Directions for this task =
Your task is to copy every line of the records below that contains "chevron".

[Pixel coordinate grounding data]
___
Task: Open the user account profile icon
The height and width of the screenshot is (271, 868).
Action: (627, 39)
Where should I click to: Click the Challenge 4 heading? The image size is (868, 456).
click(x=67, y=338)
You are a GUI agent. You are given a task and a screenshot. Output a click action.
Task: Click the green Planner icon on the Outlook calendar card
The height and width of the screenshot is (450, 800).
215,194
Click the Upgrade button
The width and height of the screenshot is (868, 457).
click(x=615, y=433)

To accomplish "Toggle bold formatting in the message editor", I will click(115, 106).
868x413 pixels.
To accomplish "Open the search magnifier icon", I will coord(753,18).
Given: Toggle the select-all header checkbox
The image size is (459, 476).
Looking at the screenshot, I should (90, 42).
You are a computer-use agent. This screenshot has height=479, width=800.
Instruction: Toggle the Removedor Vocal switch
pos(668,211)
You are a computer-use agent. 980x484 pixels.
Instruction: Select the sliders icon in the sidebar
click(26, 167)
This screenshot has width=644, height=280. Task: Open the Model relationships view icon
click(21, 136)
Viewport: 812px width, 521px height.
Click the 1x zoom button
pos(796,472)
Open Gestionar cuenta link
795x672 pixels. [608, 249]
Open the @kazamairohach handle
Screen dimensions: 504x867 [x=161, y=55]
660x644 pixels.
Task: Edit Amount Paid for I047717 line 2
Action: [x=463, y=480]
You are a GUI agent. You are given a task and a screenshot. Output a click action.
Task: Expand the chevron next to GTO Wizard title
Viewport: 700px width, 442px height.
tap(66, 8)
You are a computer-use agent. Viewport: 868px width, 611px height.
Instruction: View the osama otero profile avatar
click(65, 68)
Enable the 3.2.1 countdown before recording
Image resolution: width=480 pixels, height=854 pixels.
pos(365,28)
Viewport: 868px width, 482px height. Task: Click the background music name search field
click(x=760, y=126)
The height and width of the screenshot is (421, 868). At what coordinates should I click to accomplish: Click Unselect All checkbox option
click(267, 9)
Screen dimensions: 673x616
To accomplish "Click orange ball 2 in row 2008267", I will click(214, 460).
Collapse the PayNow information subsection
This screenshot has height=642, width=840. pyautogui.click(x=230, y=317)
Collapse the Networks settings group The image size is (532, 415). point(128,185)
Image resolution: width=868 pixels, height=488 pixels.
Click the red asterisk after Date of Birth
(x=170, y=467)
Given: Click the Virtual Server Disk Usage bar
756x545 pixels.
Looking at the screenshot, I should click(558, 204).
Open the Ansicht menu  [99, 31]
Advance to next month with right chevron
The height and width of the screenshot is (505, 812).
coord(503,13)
___
Completed task =
Task: Expand the chevron next to GTO Wizard title
Advance to next month with right chevron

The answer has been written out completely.